Text =
···

Mit Schreiben vom wurde die belangte Behörde gebeten, die vom Bescheid erfassten Einzelfreischeine dem Bundesfinanzgericht vorzulegen. Die belangte Behörde übermittelte die angeforderten Unterlagen am .

Mit Schreiben vom ersuchte das Bundesfinanzgericht die belangte Behörde, zu näher genannten Freischeinen die Gründe für die Abweichungen zwischen den dem Bescheid zugrunde gelegten Mengen an Mineralöl und den in den Rechnungen über den Bezug von Luftfahrtbetriebsstoff angegebenen Mengen darzulegen.

Mit Schreiben vom teilte die belangte Behörde mit, ein Lieferant von Mineralöl habe keine Aufzeichnungen über die Liter bei +15 °C geführt, weshalb bei der Vorschreibung nur die effektiven Liter zur Berechnung herangezogen werden konnten.

In der mündlichen Verhandlung am brachte die Beschwerdeführerin vor, für die Flugbewegungen habe es Endrechnungen an die jeweiligen Kunden gegeben. Zusätzlich habe es Gutschriften an die ***2*** und an die ***3*** gegeben. Da diese behaupteten Unterlagen dem Bundesfinanzgericht nicht (vollständig) vorlagen, wurde die mündliche Verhandlung zur Beibringung der Unterlagen vertagt.

Mit Schreiben des Bundesfinanzgerichtes vom wurde die Beschwerdeführerin aufgefordert, die genannten Unterlagen für den Nachweis der Verrechnung an die Kunden und für den Nachweis der genannten Gutschriften vorzulegen. Gleichzeitig wurde der Beschwerdeführerin aufgetragen, zu den Ausgangsrechnungen und zu den Gutschriften die korrespondierenden Buchhaltungsunterlagen zum Nachweis der tatsächlichen Zahlungen durch die Kunden und zum Nachweis der Gutschriften vorzulegen.

Mit Schreiben vom legte die Beschwerdeführerin für die von den verfahrensgegenständlichen Freischeinen umfassten Flugbewegungen die Gutschriften an die ***3*** vor; weitere Unterlagen wurden nicht vorgelegt.

Mit Schreiben vom forderte das Bundesfinanzgericht die Beschwerdeführerin auf, für die Ausgangsrechnungen und für die Gutschriften die korrespondierenden Buchhaltungsunterlagen vorzulegen. Mit Schreiben vom legte die Beschwerdeführerin diese fehlenden Unterlagen vor.

···

Aufgabenstellung 1 =
Beantworte anhand des Textes über das Verfahren vor dem Bundesfinanzgericht diese Fragen:
(a) Welche Unterlagen sollte die belangte Behörde dem Bundesfinanzgericht zuerst vorlegen?
(b) Weshalb konnten laut der belangten Behörde bei der Vorschreibung nur die effektiven Liter herangezogen werden?
(c) Wozu wurde die mündliche Verhandlung vertagt?
Aufgabenstellung 2 = Gib bitte den Abschnitt des Textes über das Verfahren vor dem Bundesfinanzgericht von "Mit Schreiben vom legte die Beschwerdeführerin für" bis einschließlich "fehlenden Unterlagen vor." wörtlich wieder.
Aufgabenstellung 3 = Schreibe den Text über das Verfahren vor dem Bundesfinanzgericht im Anschluss an seinen letzten Satz weiter.

Datenauszüge =
···

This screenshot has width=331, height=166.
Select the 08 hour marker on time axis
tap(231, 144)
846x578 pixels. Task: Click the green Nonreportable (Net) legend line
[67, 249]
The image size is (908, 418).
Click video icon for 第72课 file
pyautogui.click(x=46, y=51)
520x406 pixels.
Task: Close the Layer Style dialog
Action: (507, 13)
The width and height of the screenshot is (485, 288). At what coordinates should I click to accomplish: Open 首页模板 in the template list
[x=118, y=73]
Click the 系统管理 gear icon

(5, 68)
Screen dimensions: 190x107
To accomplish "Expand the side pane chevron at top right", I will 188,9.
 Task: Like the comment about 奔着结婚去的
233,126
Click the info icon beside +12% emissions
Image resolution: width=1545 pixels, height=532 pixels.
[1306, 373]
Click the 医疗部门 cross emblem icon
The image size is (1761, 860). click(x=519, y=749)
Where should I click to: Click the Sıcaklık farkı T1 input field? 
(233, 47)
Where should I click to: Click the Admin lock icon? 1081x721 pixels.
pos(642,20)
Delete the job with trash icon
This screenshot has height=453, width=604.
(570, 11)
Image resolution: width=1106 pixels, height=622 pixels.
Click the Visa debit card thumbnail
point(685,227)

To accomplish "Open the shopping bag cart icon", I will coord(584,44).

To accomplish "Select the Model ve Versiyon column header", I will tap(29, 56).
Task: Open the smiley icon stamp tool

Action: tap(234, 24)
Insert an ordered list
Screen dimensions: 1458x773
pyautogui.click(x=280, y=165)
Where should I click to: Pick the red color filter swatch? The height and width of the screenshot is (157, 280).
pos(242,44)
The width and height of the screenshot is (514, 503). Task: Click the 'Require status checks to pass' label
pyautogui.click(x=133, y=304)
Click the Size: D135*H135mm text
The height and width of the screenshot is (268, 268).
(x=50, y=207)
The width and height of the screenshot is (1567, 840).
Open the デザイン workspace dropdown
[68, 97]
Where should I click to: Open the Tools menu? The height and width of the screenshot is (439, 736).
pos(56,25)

···

Endergebnis 1 =
(a) Die vom Bescheid erfassten Einzelfreischeine.
(b) Weil ein Lieferant von Mineralöl keine Aufzeichnungen über die Liter bei +15 °C geführt hatte.
(c) Zur Beibringung der Unterlagen, die dem Bundesfinanzgericht nicht (vollständig) vorlagen.

Endergebnis 2 =
Mit Schreiben vom legte die Beschwerdeführerin für die von den verfahrensgegenständlichen Freischeinen umfassten Flugbewegungen die Gutschriften an die ***3*** vor; weitere Unterlagen wurden nicht vorgelegt.

Mit Schreiben vom forderte das Bundesfinanzgericht die Beschwerdeführerin auf, für die Ausgangsrechnungen und für die Gutschriften die korrespondierenden Buchhaltungsunterlagen vorzulegen. Mit Schreiben vom legte die Beschwerdeführerin diese fehlenden Unterlagen vor.

Endergebnis 3 =
In der mündlichen Verhandlung am bestätigte die Beschwerdeführerin, dass es sich bei den Flugbewegungen zu den Freischeinen vom (Zahl ***4***) und vom (Zahl ***5***) um keine entgeltlichen Beförderungen von Personen gehandelt hat, jedoch um Flüge aus behördlichen Auflagen. Die Beschwerdeführerin führte aus, Check- und Werkstättenflüge seien aufgrund des gewerblichen Einsatzes des Luftfahrzeuges erforderlich und daher steuerlich nicht anders zu beurteilen als Flüge mit Passagieren gegen Entgelt. Die belangte Behörde vertrat den Standpunkt, dass die zuletzt genannten Flüge nicht von der Mineralölsteuer befreit seien.

II. Das Bundesfinanzgericht hat erwogen:

Mit den vom angefochtenen Bescheid erfassten Einzelfreischeinen wurden der Beschwerdeführerin unversteuerte Abgaben von Luftfahrtbetriebsstoffen an die nachfolgend angeführten Luftfahrzeuge bewilligt.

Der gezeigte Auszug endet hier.